Bingham just misses jackpot bonanza
IRELAND'S Ken Doherty had the best seat in the house as Stuart Bingham, his first round opponent, spurned a golden chance to make only the fifth maximum 147 break in the televised stages of the Embassy World Championship.
The world number 44 from Essex failed on the penultimate ball in the fifth frame as he closed in on the prize of £147,000 for the coveted feat a figure that would have nearly doubled his career earnings.
Bingham, best known for his shock victory over Stephen Hendry at the Crucible two years ago, sank 15 reds with blacks to leave himself requiring only the six colours to join the exclusive club of players who have constructed a 147 break at snooker's most famous venue.
Despite the mounting tension, Bingham remained on course to emulate Cliff Thorburn, Jimmy White, Hendry and Ronnie O'Sullivan when he potted yellow, green and brown.
Although he began to show signs of tension, Bingham kept position until leaving himself just a few inches short of perfection on the pink, which he played at pace to try and get on the black.
But the former world amateur champion rattled the pink in the jaws of the pocket and, to rub salt into the wound, cannoned into the black, which dropped in.
The break of 134 did not even prove enough to displace Matthew Stevens' 135 as the highest of the tournament so far.
Even so Bingham's fine effort gave him a 3-2 lead but Doherty hit back. The 1997 world champion, who had earlier contributed to a high standard session with runs of 46, 95, 45 and 51, moved 4-3 in front by knocking in back to back half centuries.

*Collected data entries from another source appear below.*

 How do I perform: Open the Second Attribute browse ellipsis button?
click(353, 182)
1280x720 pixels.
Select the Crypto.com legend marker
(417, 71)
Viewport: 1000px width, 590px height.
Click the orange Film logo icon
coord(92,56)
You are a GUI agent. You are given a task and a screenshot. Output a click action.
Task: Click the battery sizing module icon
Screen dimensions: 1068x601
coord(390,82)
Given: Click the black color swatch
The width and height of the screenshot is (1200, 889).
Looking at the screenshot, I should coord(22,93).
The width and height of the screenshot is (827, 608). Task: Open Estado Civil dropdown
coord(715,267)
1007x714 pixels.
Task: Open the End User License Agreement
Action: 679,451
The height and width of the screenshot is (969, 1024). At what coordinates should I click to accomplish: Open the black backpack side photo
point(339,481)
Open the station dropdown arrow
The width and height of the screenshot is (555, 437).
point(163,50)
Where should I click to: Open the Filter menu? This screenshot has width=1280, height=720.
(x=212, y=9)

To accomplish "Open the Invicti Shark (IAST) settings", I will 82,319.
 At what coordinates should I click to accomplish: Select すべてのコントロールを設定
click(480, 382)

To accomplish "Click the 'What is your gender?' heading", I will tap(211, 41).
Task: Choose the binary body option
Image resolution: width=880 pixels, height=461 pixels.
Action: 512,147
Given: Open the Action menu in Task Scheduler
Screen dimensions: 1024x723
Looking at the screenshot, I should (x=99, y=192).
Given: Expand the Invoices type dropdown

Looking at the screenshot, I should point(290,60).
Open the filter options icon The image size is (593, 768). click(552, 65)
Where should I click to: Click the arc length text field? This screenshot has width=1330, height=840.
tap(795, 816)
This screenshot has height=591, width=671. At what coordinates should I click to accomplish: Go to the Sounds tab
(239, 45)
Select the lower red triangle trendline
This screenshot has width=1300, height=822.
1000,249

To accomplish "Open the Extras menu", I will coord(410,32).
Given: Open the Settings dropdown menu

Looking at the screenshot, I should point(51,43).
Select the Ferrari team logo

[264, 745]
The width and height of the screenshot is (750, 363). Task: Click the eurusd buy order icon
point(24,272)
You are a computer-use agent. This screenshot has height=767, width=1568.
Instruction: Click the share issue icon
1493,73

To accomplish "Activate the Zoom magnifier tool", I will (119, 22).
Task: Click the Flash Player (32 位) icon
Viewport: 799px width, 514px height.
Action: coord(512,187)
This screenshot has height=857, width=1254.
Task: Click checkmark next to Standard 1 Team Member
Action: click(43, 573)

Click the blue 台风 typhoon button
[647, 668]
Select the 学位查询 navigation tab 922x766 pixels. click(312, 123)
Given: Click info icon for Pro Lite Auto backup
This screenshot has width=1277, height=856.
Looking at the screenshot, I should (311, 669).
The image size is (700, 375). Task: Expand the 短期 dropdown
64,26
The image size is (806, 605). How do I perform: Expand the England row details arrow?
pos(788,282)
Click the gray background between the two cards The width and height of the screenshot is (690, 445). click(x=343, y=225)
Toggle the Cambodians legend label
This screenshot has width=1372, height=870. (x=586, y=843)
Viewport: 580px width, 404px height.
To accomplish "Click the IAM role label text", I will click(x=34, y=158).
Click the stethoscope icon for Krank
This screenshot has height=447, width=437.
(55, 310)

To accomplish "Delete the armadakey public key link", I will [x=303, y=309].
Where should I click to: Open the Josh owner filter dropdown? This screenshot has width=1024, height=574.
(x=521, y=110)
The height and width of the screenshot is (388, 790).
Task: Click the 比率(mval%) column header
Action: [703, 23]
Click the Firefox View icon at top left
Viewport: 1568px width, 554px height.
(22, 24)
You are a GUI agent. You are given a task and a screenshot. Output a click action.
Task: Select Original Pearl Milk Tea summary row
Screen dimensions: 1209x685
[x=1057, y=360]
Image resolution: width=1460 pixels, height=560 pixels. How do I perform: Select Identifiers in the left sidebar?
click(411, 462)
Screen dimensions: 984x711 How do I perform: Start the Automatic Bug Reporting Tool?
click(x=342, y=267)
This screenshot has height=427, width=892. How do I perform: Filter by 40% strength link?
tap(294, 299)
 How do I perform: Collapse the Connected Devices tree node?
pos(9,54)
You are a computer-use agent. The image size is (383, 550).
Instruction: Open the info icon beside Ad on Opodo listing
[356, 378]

However, there was to be another twist in the tail, as Bingham accounted for the closing two frames of the evening and now has a 5-4 lead going into tonight's deciding session.
Earlier, Graeme Dott's first-ever victory in the televised stages of the Championship was tinged by tragedy.
The Scot reached the second round for the first time in four visits to the Crucible with a 10-6 win over Robin Hull.
On leaving the arena, Dott was escorted to the press conference where the 24-year-old revealed he had been battling with his emotions having learned on Friday that May Lambie, wife of his manager Alex, had been diagnosed with cancer.
Dott's girlfriend is the daughter of the Lambies and the Glaswegian is naturally very close to the family.
But soon afterwards, it emerged that the news had been kept from Dott while he was playing that Mrs Lambie died yesterday.
No decision on Dott's continued participation in the tournament has yet been disclosed but he is not due to start his second-round match against John Higgins or James Wattana until next Sunday.
World number 13 Mark King also moved through to the last 16 while Northern Ireland's Joe Swail, a semi-finalist for the last two years, went out at the opening hurdle this time as he lost 10-6 to Cambridgeshire's Joe Perry.
King avenged his Regal Scottish Open defeat to David Gray earlier this month when he prevailed 10-5 in a largely scrappy encounter.
Gray had beaten King on his way to the final in Aberdeen, but this time the tables were turned as the 23-year-old from Surrey failed miserably to reproduce the form he had shown north of the border.
Former Regal Welsh Open runner-up King held a 6-3 lead overnight which was cut by two frames as Gray made a flying start, knocking in breaks of 68 and 58.